PARTS OF THE EXERCISE:
1. Repeat the part of the prayer plan introduction that runs from "This plan is for" up to and including "of someone else.".
2. According to the prayer plan introduction, what is the purpose of prayer not meant to be?

DOCUMENT SEGMENT:
Help! I'm Not Good at PrayerSample
“I’m not good at prayer.”
In my work as a pastor, I’ve heard hundreds of people say this exact sentence. It’s often the reason people don’t attend small groups or avoid making eye contact with anyone else at a gathering when it’s time to pray before a meal.
If you don’t feel comfortable praying in public, you never feel like your prayers measure up compared to others, or you struggle to pray when it seems God is just going to do whatever He wants, you are welcome here.
This plan is for you!
This plan is not for people who have mastered prayer or pray in ways that leave others saying “wow” or “whoa.” It will not teach you how to pray in long, flowery, and overly spiritual language. This plan does not hold the secrets to solving prayer, as if it’s the result of a confidential formula that only a select few people have accessed.
Instead, this plan is an invitation to pray in a way that Jesus honored and celebrated. So, today, as we begin this plan, I want you to know one important principle—the purpose of prayer is not to get good at prayer. That statement may surprise you, but I hope it also frees you. So many people feel a sense of insecurity about their prayers. As a result, they don’t pray often and rarely pray in the presence of someone else.

DATASET:

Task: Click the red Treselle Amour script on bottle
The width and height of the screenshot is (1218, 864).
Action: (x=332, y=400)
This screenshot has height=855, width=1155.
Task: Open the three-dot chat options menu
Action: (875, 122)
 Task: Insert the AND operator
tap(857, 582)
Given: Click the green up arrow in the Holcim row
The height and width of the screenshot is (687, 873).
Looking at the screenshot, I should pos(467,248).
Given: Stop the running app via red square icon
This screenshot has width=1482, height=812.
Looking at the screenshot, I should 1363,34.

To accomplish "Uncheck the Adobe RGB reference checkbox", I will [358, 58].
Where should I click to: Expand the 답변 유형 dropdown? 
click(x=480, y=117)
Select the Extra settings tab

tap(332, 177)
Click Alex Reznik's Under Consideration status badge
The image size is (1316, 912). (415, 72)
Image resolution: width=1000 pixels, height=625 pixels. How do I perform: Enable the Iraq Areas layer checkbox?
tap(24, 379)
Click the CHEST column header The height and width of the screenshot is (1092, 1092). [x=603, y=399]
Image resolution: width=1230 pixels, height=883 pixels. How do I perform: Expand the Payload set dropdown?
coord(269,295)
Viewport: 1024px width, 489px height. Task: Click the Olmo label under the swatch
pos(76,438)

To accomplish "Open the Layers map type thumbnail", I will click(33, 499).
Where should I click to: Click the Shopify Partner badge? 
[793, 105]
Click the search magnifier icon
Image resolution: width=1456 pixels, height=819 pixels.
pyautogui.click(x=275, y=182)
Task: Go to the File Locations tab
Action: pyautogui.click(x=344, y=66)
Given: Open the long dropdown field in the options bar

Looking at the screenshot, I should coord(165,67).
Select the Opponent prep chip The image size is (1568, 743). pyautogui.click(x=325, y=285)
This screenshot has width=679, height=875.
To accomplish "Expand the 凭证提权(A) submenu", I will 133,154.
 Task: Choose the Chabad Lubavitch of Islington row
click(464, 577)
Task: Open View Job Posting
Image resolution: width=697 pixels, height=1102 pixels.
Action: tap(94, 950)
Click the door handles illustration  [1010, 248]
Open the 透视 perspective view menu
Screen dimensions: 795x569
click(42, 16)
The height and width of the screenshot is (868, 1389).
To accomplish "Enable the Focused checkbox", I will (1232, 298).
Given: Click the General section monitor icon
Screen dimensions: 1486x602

ANSWERS IN ORDER:
1.
This plan is for you!
This plan is not for people who have mastered prayer or pray in ways that leave others saying “wow” or “whoa.” It will not teach you how to pray in long, flowery, and overly spiritual language. This plan does not hold the secrets to solving prayer, as if it’s the result of a confidential formula that only a select few people have accessed.
Instead, this plan is an invitation to pray in a way that Jesus honored and celebrated. So, today, as we begin this plan, I want you to know one important principle—the purpose of prayer is not to get good at prayer. That statement may surprise you, but I hope it also frees you. So many people feel a sense of insecurity about their prayers. As a result, they don’t pray often and rarely pray in the presence of someone else.

2. The purpose of prayer is not to get good at prayer.